Jakarta (ANTARA) - Ketua Komisi Pemilihan Umum (KPU) Arief Budiman mengaku dicecar 22 pertanyaan dalam pemeriksaannya sebagai saksi terkait kasus suap pengurusan pergantian antarwaktu (PAW) anggota DPR RI periode 2019-2024.

"Ada 22 pertanyaan yang diajukan pada saya. Pertama, terkait dengan profil saya, jabatan saya, tugas kewenangan, dan kewajiban saya," kata Arief usai diperiksa di gedung KPK, Jakarta, Selasa.

Dalam penyidikan kasus itu, KPK pada Selasa memeriksa Arief sebagai saksi untuk tersangka Saeful (SAE) dari unsur swasta.

Selain Saeful, KPK juga telah menetapkan tiga tersangka lainnya, yakni mantan Komisioner KPU Wahyu Setiawan (WSE), mantan anggota Badan Pengawas Pemilu atau orang kepercayaan Wahyu, Agustiani Tio Fridelina (ATF), dan kader PDIP Harun Masiku (HAR) yang saat masih menjadi buronan.

"Kedua, terkait relasi saya dengan Pak Wahyu, cara kerja saya dengan Pak Wahyu dan para anggota KPU," ujar Arief.

Selanjutnya, kata dia, juga dikonfirmasi soal surat-surat dari PDI Perjuangan perihal pengajuan Harun dalam PAW tersebut.

"Ketiga, terkait cara kami merespons dan menjawab surat-surat dari PDI Perjuangan terkait dengan perkara ini," ungkap Arief.

Lebih lanjut, ia juga menyebut bahwa Wahyu bersama komisioner KPU lainnya juga tidak berbeda pendapat selama rapat pleno bahwa PAW terhadap Harun Masiku itu tidak dapat dilaksanakan.

"Tidak ada, tidak ada. Pokoknya KPU telah mengambil putusan sebagaimana yang kami tuangkan dalam surat yang kami kirimkan sebagai jawaban itu. Siapa pun bisa mengajukan PAW tetapi pengajuan diproses sesuai dengan ketentuan yang berlaku. Kami memproses sesuai ketentuan yang berlaku," kata Arief.

Dalam pemeriksaannya, ia juga mengaku sempat ditanya apakah dirinya turut menerima aliran uang terkait kasus suap tersebut.

"Tidak, cuma saya ditanya, Pak Arief menerima juga tidak? Ya saya bilang tidak lah," ucap Arief.

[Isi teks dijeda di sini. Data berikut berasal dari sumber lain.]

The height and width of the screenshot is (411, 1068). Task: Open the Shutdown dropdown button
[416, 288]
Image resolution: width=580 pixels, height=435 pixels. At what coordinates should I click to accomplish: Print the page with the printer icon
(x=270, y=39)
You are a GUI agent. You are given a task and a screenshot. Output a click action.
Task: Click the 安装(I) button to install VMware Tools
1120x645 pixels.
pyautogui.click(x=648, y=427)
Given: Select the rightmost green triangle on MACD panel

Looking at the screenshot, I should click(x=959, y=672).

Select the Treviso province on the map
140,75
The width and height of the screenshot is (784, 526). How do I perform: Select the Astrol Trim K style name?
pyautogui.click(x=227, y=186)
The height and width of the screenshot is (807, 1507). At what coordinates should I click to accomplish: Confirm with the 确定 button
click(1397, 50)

Dalam konstruksi perkara kasus itu, KPK menjelaskan bahwa pada awal Juli 2019, salah satu pengurus DPP PDIP memerintahkan advokatnya Donny Tri Istiqomah mengajukan gugatan uji materi Pasal 54 Peraturan KPU Nomor 3 Tahun 2019 Tentang Pemungutan dan Penghitungan Suara.

Pengajuan gugatan materi ini terkait dengan meninggalnya caleg terpilih dari PDIP atas nama Nazarudin Kiemas pada Maret 2019.

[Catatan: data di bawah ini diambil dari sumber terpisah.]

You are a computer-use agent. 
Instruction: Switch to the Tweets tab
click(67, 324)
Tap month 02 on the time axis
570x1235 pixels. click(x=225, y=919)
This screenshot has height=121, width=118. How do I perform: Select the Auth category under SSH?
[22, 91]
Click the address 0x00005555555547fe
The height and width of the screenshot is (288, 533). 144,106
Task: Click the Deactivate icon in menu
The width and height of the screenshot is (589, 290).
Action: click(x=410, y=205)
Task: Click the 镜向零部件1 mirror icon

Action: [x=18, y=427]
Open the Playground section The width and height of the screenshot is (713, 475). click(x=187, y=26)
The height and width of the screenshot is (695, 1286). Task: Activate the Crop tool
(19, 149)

Gugatan itu kemudian dikabulkan Mahkamah Agung (MA) pada 19 Juli 2019. MA menetapkan partai adalah penentu suara dan pengganti antarwaktu.

Penetapan MA itu kemudian menjadi dasar PDIP berkirim surat kepada KPU untuk menetapkan Harun sebagai pengganti caleg yang meninggal tersebut.

Namun, pada 31 Agustus 2019, KPU menggelar rapat pleno dan menetapkan Riezky Aprilia sebagai pengganti almarhum Nazarudin Kiemas yang juga adik dari mendiang Taufik Kiemas.

Dua pekan kemudian atau tanggal 13 September 2019, PDIP kembali mengajukan permohonan fatwa MA dan pada 23 September mengirimkan surat berisi penetapan caleg.

Selanjutnya, Saeful menghubungi Agustiani dan melakukan lobi untuk mengabulkan Harun sebagai PAW.

Kemudian Agustiani mengirimkan dokumen dan fatwa MA yang didapat dari Saeful kepada Wahyu untuk membantu proses penetapan Harun. Wahyu menyanggupi untuk membantu dengan membalas "siap, mainkan!".

Wahyu pun meminta dana operasional Rp900 juta untuk membantu Harun menjadi anggota DPR RI dapil Sumatera Selatan I menggantikan caleg DPR terpilih dari Fraksi PDIP dapil Sumatera Selatan I Nazarudin Kiemas yang meninggal dunia. Dari jumlah tersebut, Wahyu hanya menerima Rp600 juta.